The catalytic subunits of I kappa B kinase (IKK) complex, IKK alpha and IKK beta, are involved in activation of NF-kappa B and in mediating a variety of other biological functions. Though these proteins have a high-sequence homology, IKK alpha exhibits different functional characteristics as compared with IKK beta. Earlier, we have shown that cyclin D1 is overexpressed and predominantly localized in the nucleus of IKK alpha(-/-) cells, indicating that IKK alpha regulates turnover and subcellular distribution of cyclin D1, which is mediated by IKK alpha-induced phosphorylation of cyclin D1. Because cyclin D nuclear localization is implicated in tumor development, we examined whether the absence of IKK alpha leads to tumor development as well.
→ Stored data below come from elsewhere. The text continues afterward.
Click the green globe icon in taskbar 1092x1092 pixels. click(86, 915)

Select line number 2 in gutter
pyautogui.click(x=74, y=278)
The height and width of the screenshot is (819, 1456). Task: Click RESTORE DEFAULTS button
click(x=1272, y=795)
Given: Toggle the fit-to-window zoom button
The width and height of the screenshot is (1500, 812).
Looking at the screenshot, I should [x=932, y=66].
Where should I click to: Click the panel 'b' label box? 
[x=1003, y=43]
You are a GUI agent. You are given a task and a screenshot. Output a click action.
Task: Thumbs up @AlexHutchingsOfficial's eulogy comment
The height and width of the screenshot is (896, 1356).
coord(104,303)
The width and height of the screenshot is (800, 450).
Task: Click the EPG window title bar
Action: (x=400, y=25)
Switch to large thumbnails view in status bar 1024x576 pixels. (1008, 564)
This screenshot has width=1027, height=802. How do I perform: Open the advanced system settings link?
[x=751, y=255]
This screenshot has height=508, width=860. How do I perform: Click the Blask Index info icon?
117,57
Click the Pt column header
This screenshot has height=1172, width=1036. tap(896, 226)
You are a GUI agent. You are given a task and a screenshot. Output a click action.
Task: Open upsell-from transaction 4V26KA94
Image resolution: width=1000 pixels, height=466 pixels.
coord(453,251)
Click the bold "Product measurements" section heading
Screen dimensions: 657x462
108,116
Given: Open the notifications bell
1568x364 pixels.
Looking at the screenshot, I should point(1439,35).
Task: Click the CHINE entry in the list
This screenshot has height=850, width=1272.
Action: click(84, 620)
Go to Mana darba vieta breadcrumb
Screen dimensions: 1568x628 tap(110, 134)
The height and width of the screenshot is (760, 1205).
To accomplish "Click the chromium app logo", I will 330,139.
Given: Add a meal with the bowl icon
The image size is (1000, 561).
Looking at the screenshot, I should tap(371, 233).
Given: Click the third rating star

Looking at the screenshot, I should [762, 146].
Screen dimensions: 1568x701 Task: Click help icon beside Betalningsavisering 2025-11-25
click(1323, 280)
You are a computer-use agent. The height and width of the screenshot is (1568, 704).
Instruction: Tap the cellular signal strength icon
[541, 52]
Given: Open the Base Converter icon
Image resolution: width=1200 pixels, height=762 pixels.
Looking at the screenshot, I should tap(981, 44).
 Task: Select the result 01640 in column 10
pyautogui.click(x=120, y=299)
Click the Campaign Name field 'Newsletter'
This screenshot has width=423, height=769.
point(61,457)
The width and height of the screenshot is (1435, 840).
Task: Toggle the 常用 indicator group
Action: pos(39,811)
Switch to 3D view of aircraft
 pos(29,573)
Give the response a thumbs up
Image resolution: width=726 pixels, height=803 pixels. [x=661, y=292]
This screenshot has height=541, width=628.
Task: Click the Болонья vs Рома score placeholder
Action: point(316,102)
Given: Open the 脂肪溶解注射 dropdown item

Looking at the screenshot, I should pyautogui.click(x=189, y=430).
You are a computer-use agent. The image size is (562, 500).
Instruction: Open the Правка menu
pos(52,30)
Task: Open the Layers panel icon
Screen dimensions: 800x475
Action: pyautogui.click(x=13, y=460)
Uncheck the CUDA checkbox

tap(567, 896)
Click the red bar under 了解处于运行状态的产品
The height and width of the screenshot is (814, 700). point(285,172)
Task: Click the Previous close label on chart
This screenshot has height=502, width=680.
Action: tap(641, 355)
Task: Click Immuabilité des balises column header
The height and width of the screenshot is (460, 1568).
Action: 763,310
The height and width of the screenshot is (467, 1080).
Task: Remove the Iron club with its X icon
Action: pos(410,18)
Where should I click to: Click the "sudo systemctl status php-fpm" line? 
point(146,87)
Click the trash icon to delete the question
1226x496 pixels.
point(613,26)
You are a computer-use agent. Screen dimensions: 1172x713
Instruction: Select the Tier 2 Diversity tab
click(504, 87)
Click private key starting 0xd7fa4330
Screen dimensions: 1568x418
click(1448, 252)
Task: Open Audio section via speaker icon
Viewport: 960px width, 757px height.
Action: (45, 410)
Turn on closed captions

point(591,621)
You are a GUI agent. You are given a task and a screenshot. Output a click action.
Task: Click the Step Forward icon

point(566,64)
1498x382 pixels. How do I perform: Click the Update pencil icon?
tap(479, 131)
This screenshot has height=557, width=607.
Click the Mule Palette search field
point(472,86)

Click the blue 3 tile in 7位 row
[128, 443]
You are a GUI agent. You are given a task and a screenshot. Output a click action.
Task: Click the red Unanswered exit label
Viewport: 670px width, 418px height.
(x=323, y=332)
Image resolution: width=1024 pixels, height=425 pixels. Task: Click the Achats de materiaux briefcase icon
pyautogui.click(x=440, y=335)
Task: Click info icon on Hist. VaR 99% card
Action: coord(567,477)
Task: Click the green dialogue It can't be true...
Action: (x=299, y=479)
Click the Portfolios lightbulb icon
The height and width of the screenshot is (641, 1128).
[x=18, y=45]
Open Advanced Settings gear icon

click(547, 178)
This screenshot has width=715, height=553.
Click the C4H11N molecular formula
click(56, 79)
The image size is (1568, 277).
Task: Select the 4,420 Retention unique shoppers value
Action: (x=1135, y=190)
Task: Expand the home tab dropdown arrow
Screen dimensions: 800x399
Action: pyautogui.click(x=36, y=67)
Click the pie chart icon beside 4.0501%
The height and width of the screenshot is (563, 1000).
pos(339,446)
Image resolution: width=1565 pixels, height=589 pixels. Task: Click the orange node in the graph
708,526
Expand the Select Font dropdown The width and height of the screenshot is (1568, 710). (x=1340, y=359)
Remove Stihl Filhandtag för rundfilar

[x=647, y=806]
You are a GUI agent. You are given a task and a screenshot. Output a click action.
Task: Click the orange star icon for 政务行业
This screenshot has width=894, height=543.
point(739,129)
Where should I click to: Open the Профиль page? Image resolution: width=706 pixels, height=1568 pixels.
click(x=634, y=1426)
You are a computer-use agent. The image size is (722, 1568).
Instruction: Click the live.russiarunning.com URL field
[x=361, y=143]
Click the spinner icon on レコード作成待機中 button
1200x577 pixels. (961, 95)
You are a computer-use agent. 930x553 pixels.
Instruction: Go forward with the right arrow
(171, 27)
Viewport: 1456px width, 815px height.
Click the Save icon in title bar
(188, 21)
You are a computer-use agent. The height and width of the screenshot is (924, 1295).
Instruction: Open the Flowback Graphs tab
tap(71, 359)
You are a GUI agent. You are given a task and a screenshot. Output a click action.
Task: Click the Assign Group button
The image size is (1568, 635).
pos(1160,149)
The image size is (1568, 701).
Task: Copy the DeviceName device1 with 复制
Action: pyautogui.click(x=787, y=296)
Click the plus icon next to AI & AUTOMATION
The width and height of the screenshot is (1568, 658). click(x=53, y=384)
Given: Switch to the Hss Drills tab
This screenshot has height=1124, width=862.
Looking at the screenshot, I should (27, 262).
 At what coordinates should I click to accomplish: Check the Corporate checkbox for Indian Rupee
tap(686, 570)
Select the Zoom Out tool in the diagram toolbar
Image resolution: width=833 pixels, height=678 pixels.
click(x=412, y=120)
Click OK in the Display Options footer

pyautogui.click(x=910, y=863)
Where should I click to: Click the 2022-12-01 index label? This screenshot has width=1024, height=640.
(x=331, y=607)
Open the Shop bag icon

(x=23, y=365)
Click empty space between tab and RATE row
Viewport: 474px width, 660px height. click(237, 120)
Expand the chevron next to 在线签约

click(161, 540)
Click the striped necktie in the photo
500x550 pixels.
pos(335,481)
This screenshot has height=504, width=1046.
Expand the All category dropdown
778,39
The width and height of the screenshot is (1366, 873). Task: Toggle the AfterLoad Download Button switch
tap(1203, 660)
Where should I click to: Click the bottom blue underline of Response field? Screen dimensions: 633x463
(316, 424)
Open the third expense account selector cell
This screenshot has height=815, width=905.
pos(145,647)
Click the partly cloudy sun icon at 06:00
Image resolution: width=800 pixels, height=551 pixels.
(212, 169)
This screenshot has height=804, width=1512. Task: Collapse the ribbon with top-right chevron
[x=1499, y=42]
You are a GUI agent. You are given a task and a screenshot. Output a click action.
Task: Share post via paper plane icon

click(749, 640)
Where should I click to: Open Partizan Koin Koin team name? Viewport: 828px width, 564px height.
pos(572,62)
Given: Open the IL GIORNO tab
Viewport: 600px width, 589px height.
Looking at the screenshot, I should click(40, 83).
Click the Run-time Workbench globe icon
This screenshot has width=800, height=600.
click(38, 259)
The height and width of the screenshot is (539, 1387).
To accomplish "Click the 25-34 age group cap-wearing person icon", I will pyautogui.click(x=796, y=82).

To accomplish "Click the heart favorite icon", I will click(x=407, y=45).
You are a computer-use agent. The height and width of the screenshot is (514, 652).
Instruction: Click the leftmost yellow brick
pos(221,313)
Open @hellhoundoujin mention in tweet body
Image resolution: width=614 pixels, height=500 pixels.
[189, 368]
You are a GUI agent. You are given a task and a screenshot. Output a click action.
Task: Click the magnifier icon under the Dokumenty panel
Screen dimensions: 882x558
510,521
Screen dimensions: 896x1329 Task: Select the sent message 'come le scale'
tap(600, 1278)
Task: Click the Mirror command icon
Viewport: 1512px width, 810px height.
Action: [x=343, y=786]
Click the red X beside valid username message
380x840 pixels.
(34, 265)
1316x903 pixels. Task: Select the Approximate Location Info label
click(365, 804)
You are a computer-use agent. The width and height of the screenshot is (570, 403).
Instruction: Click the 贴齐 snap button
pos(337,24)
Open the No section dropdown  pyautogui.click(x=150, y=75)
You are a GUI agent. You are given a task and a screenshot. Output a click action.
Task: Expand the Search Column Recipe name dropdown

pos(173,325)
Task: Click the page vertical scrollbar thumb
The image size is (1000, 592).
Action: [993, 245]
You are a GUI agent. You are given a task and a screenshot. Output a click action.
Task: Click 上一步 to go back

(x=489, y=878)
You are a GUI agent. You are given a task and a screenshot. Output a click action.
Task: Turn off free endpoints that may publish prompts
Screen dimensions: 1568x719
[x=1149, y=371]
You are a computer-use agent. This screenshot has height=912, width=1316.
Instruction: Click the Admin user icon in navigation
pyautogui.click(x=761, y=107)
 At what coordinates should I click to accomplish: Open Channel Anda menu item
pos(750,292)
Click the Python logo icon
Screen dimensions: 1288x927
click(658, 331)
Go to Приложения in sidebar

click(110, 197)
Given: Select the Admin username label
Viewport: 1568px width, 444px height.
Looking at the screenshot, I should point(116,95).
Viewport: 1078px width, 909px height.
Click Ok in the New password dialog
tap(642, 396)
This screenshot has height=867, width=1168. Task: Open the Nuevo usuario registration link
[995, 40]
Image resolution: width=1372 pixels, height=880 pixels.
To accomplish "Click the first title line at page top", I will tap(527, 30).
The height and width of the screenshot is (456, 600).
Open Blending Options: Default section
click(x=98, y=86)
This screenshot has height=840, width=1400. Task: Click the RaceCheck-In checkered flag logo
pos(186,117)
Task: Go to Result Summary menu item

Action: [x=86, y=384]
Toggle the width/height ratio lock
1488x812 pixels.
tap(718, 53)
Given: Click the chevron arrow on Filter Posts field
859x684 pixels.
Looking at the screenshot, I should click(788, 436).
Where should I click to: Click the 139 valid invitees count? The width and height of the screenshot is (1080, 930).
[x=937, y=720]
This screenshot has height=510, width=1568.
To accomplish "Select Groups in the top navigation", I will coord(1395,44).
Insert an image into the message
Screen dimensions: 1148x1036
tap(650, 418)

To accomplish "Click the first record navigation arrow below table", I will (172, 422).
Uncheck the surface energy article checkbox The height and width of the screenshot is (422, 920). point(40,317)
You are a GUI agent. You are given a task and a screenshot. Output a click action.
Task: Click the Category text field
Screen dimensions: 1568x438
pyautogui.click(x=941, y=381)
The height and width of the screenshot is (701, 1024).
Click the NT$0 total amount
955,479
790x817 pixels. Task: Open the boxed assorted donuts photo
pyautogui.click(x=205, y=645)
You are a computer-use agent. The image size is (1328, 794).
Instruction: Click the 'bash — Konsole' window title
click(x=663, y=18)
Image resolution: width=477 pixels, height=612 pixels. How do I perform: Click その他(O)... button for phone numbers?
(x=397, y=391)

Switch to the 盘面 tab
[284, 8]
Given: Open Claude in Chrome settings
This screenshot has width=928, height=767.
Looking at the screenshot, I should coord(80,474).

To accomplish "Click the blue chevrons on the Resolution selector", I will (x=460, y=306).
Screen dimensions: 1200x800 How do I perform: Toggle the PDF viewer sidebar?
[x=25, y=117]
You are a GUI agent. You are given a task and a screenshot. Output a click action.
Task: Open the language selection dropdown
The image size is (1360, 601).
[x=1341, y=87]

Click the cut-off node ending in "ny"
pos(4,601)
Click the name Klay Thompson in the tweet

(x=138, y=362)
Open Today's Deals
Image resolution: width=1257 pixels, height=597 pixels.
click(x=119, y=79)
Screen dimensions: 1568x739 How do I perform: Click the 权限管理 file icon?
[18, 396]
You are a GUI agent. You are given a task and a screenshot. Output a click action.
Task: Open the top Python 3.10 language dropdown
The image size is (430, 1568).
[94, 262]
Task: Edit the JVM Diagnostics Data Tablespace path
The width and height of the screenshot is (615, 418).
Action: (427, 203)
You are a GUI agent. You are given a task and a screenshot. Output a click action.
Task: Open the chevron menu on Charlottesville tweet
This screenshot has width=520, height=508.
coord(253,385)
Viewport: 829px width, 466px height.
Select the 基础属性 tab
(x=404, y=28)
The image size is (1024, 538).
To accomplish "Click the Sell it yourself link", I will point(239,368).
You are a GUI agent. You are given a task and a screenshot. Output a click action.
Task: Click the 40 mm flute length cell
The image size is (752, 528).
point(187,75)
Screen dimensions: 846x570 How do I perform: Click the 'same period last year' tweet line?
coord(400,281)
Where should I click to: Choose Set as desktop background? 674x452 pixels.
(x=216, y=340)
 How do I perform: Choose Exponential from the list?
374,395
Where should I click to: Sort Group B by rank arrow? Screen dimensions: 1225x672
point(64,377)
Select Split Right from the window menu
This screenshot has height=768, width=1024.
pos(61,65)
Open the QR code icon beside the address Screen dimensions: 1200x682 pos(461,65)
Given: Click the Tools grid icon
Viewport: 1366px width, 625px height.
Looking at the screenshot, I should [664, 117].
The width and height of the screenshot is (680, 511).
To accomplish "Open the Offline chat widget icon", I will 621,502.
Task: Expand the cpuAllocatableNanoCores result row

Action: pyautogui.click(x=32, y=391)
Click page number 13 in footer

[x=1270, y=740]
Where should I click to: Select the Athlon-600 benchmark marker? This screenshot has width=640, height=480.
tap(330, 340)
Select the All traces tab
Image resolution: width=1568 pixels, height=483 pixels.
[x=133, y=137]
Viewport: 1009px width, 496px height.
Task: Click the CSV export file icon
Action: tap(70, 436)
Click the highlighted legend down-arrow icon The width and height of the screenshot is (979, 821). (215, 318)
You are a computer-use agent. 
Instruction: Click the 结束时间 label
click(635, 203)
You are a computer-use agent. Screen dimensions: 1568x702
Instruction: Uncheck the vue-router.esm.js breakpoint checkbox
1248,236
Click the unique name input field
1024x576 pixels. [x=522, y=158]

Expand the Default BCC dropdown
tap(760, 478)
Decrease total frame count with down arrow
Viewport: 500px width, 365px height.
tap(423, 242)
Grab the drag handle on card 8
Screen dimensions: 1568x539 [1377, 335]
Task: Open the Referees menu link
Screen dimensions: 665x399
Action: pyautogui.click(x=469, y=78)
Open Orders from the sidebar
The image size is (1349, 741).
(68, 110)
In the current study, we show that IKK alpha plays a critical role in tumorigenesis. Though IKK alpha(-/-) MEF cells show a slower anchorage-dependent growth, they are clonogenic in soft agar. These cells are tumorigenic in nude mice. Microarray analysis of IKK alpha(-/-) cells indicates a differential expression of genes involved in proliferation and apoptosis. Furthermore, analysis of microarray data of human lung cancer cell lines revealed decreased IKK alpha RNA expression level as compared with cell lines derived from normal bronchial epithelium. These results suggest that IKK alpha may function as a tumor suppressor gene. Absence of IKK alpha may induce tumorigenicity by nuclear localization of cyclin D1 and modulating the expression of genes involved in neoplastic transformation. Mol Cancer Res; 9(3); 341-9. (C) 2011 AACR.